I found this research so think it's probably a good idea but I've gone from taking no medication to proper old people's drugs !   Also worried that the joint and muscle pain you can get from Statins will add to the aches I already have

Exercise of any meaningful sort seems a bit impossible.  This morning I cleared some stuff out of a garden shed, went food shopping.  I'm wiped out!

Podoltsev NA, Wang R, Shallis RM, Stempel JM, Di M, Neparidze N, Zeidan AM, Huntington SF, Giri S, Hull SC, Gore SD, Ma X. Statin use, survival and incidence of thrombosis among older patients with polycythemia vera and essential thrombocythemia. Cancer Med. 2023 Sep;12(18):18889-18900. doi: 10.1002/cam4.6528. Epub 2023 Sep 13. PMID: 37702132; PMCID: PMC10557879.

Best wishes Lazy Polly, clearing out a garden shed and shopping is plenty of activity .

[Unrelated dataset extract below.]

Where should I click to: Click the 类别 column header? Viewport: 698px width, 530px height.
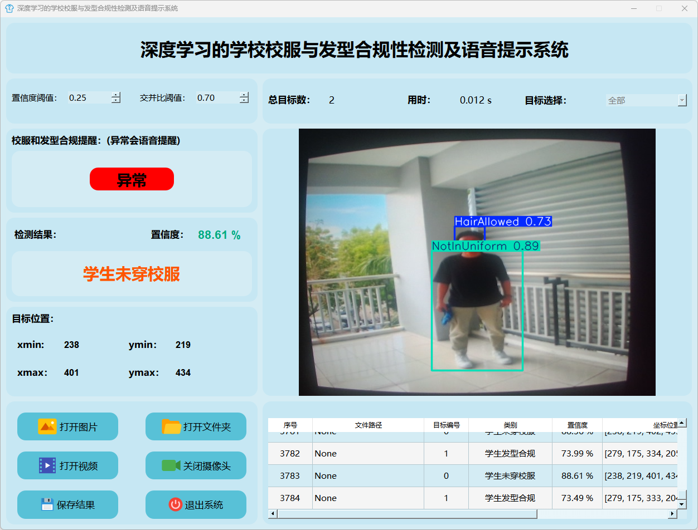510,425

I can relate to how you feel as I was diagnosed with Polycythemia Vera in November last year, was on Hydroxycarbamide for 6 weeks but stopped as I couldn’t tolerate it, my blood counts all nosedived.Started Ruxolitinib in May this year after my blood counts going back up and have stopped this a few weeks ago again due to my blood counts taking a nosedive again. My haematologist has said a bone marrow biopsy is needed as he wants to see if I have Myelofibrisis instead. Since coming off medication I have had a lot more bone pain and just feeling unwell more than usual with no energy, I now appreciate how well I did feel on meds but didn’t realise it.

Yes this is me

I've been back and forth to the GP for a while with fatigue. 

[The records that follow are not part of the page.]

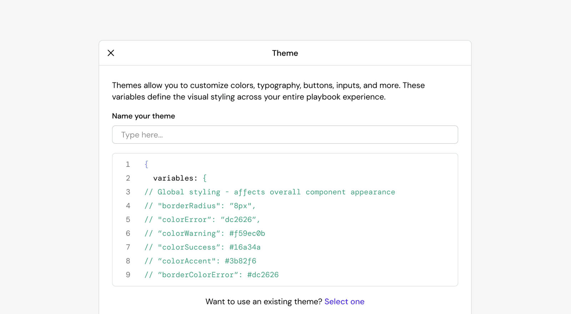Click line number 9 in the gutter
571x314 pixels.
[128, 275]
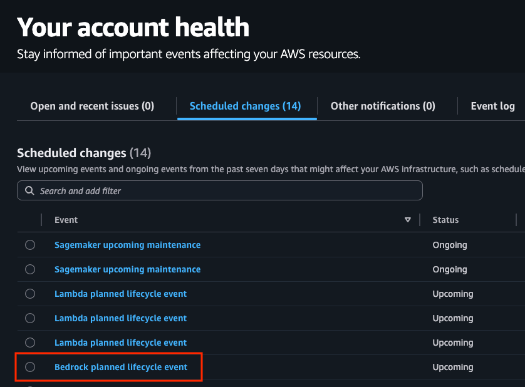This screenshot has height=387, width=525.
Task: Open the second Sagemaker upcoming maintenance link
Action: [x=127, y=269]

The bone/muscle pain is in more recent weeks. 

Feeling frustrated at not getting an early appointment and a bit worried every time I get a headache that it's an impending stroke

You seem to have been put on the meds rather than venesection?  Did they say why?

I did have 3 venesections before going on meds and haven’t had any more as I have just been on and off meds over the past 9 months. I did have a TIA last October and that’s when my life as I knew it disappeared and have had to adjust as time has gone by

With the drugs it’s dammed if you do and dammed if you dont. Diagnosed with MF four years ago. On Ruxolitinib since March. Lower white blood count, good, low HGB and red blood count, bad. More energy, good.  There is a new inhibitor Momolitinib  that came out last year that doesn’t lower the HGB but comes with other side effects. Suggest you request/demand light anesthetic for your BMB. I have had two one without, never again and one with. 

Thanks.